Will Britain’s’ Exclusive Offshore Economic Zone be Returned to its Rightful Owners?

The United Kingdom has a land area of 242,500 km2. In addition to this, is has a much larger, 731,300km2 Exclusive Economic Zone (EEZ), to which it surrendered rights to the European Union upon joining that body.

The map below shows the considerable and dominant EEZ in Europe in red.

An exclusive economic zone (EEZ) is a sea zone prescribed by the 1982 United Nations Convention on the Law of the Sea over which a state has special rights regarding the exploration and use of marine resources, including energy production from water and wind. It stretches from the baseline out to 200 nautical miles (nmi) from its coast.
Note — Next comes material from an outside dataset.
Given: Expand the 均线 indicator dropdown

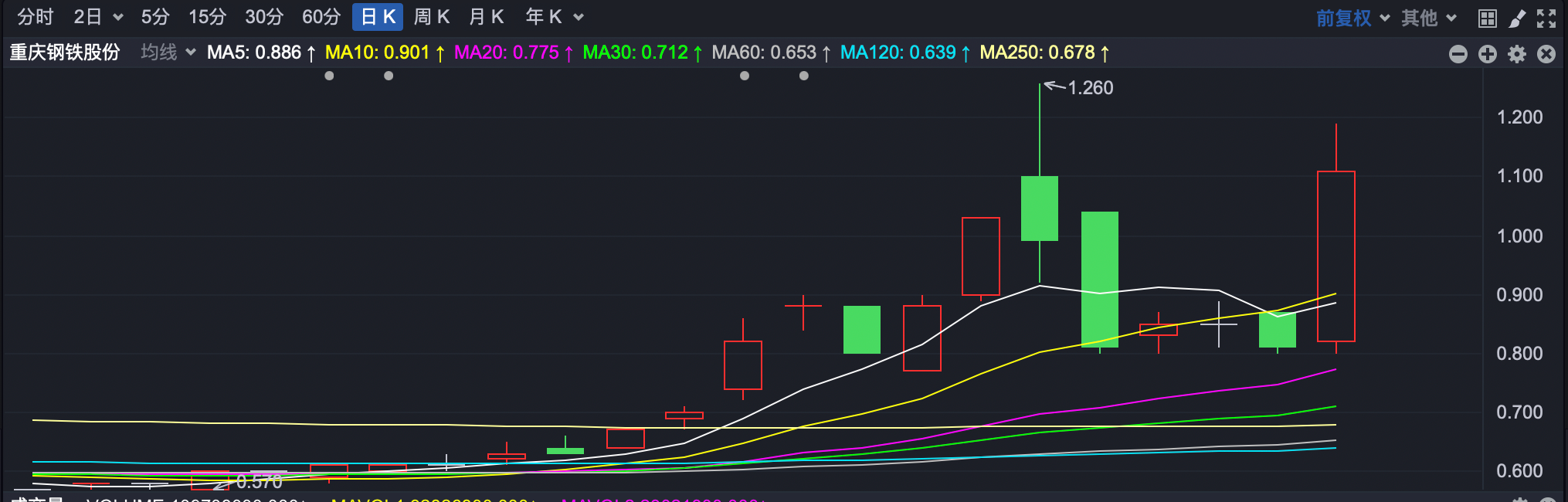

The term does not include either the territorial sea or the continental shelf beyond the 200 nmi limit. The difference between the territorial sea and the exclusive economic zone is that the first confers full sovereignty over the waters, whereas the second is merely a “sovereign right” which refers to the coastal state’s rights below the surface of the sea.

As an independent coastal state under the UN Convention on the Law of the Sea, the United Kingdom will be required to manage the living resources and fishing activities within its Exclusive Economic Zone in a sustainable way. Consequently, it will be for the UK Government, and the Devolved Administrations, to develop and implement a domestic fisheries policy after withdrawal from the EU. In declaring an Exclusive Economic Zone independent from EU waters, the UK would be able to control the access that foreign vessels have to fishing in UK waters. It will be for the Government of the day to decide whether the principle of equal access should be preserved, and the extent to which foreign vessels should be granted access to fishing in the UK EEZ.

The issues are relatively complex as several continental European countries have economic interests in the fisheries that lie within Britain’s EEZ. Britain could elect to continue to allow access or could deny it which could see a return to the Cod Wars of last century when there was frequent conflict between British and Icelandic fishermen in the Atlantic.

The Cod Wars were a national humiliation in the period 1958-1976, will it happen again?

Alternatively and more likely, as an interim move Britain could modify the quota system under the Common Fisheries Policy to the greater benefit of British coastal communities.

Reversion of its rights following BREXIT will be a hard fought battle but one worth fighting as it will allow for rapid expansion of the domestic fishing industry, decimated by Brussels and revitalize coastal communities which have supported BREXIT.